Collected data entries

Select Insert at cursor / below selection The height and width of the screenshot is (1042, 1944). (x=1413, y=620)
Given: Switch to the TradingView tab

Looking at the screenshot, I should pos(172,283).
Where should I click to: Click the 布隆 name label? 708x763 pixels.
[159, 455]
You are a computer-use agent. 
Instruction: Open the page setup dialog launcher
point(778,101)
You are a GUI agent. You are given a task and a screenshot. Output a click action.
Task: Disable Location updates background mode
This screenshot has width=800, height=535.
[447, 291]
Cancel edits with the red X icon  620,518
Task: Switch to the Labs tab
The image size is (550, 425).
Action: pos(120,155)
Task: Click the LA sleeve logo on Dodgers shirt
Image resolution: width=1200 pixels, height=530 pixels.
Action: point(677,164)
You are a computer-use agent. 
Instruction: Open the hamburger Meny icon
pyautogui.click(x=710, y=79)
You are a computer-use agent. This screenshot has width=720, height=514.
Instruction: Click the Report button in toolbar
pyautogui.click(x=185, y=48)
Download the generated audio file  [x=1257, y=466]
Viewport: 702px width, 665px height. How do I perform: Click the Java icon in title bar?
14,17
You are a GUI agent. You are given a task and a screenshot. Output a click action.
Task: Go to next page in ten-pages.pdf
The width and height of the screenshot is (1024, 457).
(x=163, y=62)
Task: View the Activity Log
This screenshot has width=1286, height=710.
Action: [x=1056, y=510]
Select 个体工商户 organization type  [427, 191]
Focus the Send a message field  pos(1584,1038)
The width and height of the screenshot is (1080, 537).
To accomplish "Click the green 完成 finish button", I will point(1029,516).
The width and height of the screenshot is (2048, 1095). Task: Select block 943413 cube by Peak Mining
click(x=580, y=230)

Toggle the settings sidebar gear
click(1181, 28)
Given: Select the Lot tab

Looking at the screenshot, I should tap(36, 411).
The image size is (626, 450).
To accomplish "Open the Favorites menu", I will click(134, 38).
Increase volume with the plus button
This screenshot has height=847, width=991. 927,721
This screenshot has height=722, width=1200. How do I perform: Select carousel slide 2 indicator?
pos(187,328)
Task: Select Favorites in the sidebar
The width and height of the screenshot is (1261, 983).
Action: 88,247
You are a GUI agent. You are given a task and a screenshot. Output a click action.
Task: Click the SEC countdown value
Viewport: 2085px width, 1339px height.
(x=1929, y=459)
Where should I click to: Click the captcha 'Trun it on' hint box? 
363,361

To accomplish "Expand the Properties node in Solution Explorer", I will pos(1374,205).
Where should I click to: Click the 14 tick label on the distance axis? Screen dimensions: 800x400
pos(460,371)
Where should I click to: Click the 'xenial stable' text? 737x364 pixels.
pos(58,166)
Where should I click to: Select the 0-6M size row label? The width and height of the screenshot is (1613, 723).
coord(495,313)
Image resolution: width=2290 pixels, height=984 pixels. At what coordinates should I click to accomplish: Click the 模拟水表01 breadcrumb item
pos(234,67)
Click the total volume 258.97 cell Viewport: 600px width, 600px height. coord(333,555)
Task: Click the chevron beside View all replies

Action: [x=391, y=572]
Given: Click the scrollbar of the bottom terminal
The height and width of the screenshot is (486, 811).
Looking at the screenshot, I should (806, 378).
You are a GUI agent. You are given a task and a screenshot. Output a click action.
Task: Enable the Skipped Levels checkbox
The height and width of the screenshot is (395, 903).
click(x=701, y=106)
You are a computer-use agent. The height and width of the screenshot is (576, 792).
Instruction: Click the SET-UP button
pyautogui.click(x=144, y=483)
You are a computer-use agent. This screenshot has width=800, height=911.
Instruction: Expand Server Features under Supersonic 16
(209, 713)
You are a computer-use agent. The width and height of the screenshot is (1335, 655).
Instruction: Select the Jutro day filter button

▶ [Exercise description] Provide an exact transcription of every entry above.

▶ [Solution]
Select Insert at cursor / below selection The height and width of the screenshot is (1042, 1944). (x=1413, y=620)
Given: Switch to the TradingView tab

Looking at the screenshot, I should pos(172,283).
Where should I click to: Click the 布隆 name label? 708x763 pixels.
[159, 455]
You are a computer-use agent. 
Instruction: Open the page setup dialog launcher
point(778,101)
You are a GUI agent. You are given a task and a screenshot. Output a click action.
Task: Disable Location updates background mode
This screenshot has width=800, height=535.
[447, 291]
Cancel edits with the red X icon  620,518
Task: Switch to the Labs tab
The image size is (550, 425).
Action: pos(120,155)
Task: Click the LA sleeve logo on Dodgers shirt
Image resolution: width=1200 pixels, height=530 pixels.
Action: point(677,164)
You are a computer-use agent. 
Instruction: Open the hamburger Meny icon
pyautogui.click(x=710, y=79)
You are a computer-use agent. This screenshot has width=720, height=514.
Instruction: Click the Report button in toolbar
pyautogui.click(x=185, y=48)
Download the generated audio file  [x=1257, y=466]
Viewport: 702px width, 665px height. How do I perform: Click the Java icon in title bar?
14,17
You are a GUI agent. You are given a task and a screenshot. Output a click action.
Task: Go to next page in ten-pages.pdf
The width and height of the screenshot is (1024, 457).
(x=163, y=62)
Task: View the Activity Log
This screenshot has width=1286, height=710.
Action: [x=1056, y=510]
Select 个体工商户 organization type  [427, 191]
Focus the Send a message field  pos(1584,1038)
The width and height of the screenshot is (1080, 537).
To accomplish "Click the green 完成 finish button", I will point(1029,516).
The width and height of the screenshot is (2048, 1095). Task: Select block 943413 cube by Peak Mining
click(x=580, y=230)

Toggle the settings sidebar gear
click(1181, 28)
Given: Select the Lot tab

Looking at the screenshot, I should tap(36, 411).
The image size is (626, 450).
To accomplish "Open the Favorites menu", I will click(134, 38).
Increase volume with the plus button
This screenshot has height=847, width=991. 927,721
This screenshot has height=722, width=1200. How do I perform: Select carousel slide 2 indicator?
pos(187,328)
Task: Select Favorites in the sidebar
The width and height of the screenshot is (1261, 983).
Action: 88,247
You are a GUI agent. You are given a task and a screenshot. Output a click action.
Task: Click the SEC countdown value
Viewport: 2085px width, 1339px height.
(x=1929, y=459)
Where should I click to: Click the captcha 'Trun it on' hint box? 
363,361

To accomplish "Expand the Properties node in Solution Explorer", I will pos(1374,205).
Where should I click to: Click the 14 tick label on the distance axis? Screen dimensions: 800x400
pos(460,371)
Where should I click to: Click the 'xenial stable' text? 737x364 pixels.
pos(58,166)
Where should I click to: Select the 0-6M size row label? The width and height of the screenshot is (1613, 723).
coord(495,313)
Image resolution: width=2290 pixels, height=984 pixels. At what coordinates should I click to accomplish: Click the 模拟水表01 breadcrumb item
pos(234,67)
Click the total volume 258.97 cell Viewport: 600px width, 600px height. coord(333,555)
Task: Click the chevron beside View all replies

Action: [x=391, y=572]
Given: Click the scrollbar of the bottom terminal
The height and width of the screenshot is (486, 811).
Looking at the screenshot, I should (806, 378).
You are a GUI agent. You are given a task and a screenshot. Output a click action.
Task: Enable the Skipped Levels checkbox
The height and width of the screenshot is (395, 903).
click(x=701, y=106)
You are a computer-use agent. The height and width of the screenshot is (576, 792).
Instruction: Click the SET-UP button
pyautogui.click(x=144, y=483)
You are a computer-use agent. This screenshot has width=800, height=911.
Instruction: Expand Server Features under Supersonic 16
(209, 713)
You are a computer-use agent. The width and height of the screenshot is (1335, 655).
Instruction: Select the Jutro day filter button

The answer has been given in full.